COMMENTARY: Upon this stubborn rock

(RNS) I don't think any enterprise has done more huffing, more blocking, bickering and begging for time than Christianity. We are the case study for trying to stand still in a rapidly moving stream, getting swept away, and still claiming the moral high ground while we drown. By Tom Ehrich.

Tom Ehrich is a writer, church consultant and Episcopal priest based in New York. He is the author of “Just Wondering, Jesus” and founder of the Church Wellness Project.

(RNS) Disruptive innovations cascade into our lives. No one gets a free pass.

Apple recently unveiled e-publishing technology that promises to upend the world of textbook publishing. Amazon has already disrupted book buying, dooming Borders and Barnes & Noble, just as they once disrupted small corner booksellers.


DVRs have revolutionized television and enabled people to skate past TV commercials. Ad blockers filter out banner ads on Web pages. Caller ID flummoxed telemarketing. Intrusion marketing is reeling.

Remote online education, commuter colleges, community colleges and state schools are turning four-year private residential colleges and their $50,000 annual fees into indulgences for the wealthy.

The disrupted push back, of course. The old way bristles, feels unfairly treated and appeals to nostalgia and history. Claims are made to the moral high ground, and more time and legal protection are demanded. We throw up roadblocks and spend down resources in a last-ditch effort to avoid change.

Here's the thing: It's all for naught.

Disruptive forces, you see, aren't just trial balloons to be wafted away. They are new ideas and new tools. New inventions like the telephone, new technology like the personal computers, or a new marketing focus bring an existing product to previously unreached markets, as Henry Ford once famously did.

Disruptive change happens fast. One day you're buying a faucet from Fred at the corner hardware store, the next day you're browsing the aisles of Home Depot, and then you're ordering a faucet online.

Some of the disruptions are minor, some are life changing. It's hard to tell which will survive. When Steve Jobs unveiled the iPad, the smart guys said it was just a gadget. Try telling that to the physician who carries an iPad into the examination room so that he has access to all of your medical records.

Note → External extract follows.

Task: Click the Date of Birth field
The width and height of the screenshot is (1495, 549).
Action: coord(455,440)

I don't think any enterprise has done more huffing, more blocking, bickering and begging for time than Christianity. We are the case study for trying to stand still in a rapidly moving stream, getting swept away, and still claiming the moral high ground while we drown.

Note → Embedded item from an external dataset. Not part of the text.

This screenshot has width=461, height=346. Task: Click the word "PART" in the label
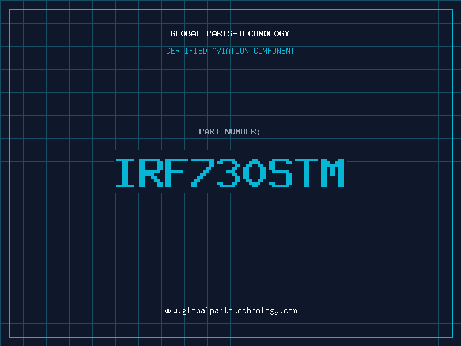pos(209,131)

It was our Christian ancestors who fought the disruptive force of science. It was our ancestors who resisted the spread of knowledge through the printed word in the common tongue. Even today, church members huff and puff over the slightest change. 

That resistance to change has paralyzed our congregations. It has turned away two generations of young adults and turned off capable leaders who simply didn't want to bicker about paint colors and furniture.

Jesus himself was the ultimate disruptive innovation. At the center of our faith is a disrupter. Not a nice guy, not a genial friend, but a disruptive force, a disruptive innovation.

Jesus came into a settled world and did unsettling things. “Who is this?” the powers that be asked in bewilderment. “How can he do these things? What is his authority? Has he come to destroy us?”

Jesus hadn't come to destroy. But it felt that way to the established order trying to perpetuate itself. Nevertheless, that is our heritage. Our DNA is disruption. We are descended from rebels, not custodians of yesterday. We are descended from people who caused trouble for the established order, not soothed it in exchange for tax benefits.

Many churches are struggling because they lost touch with this disruptive heritage. Now's our chance to get it back.


(Tom Ehrich is a writer, church consultant and Episcopal priest based in New York. He is the author of “Just Wondering, Jesus” and founder of the Church Wellness Project. His website is www.morningwalkmedia.com. Follow Tom on Twitter @tomehrich.)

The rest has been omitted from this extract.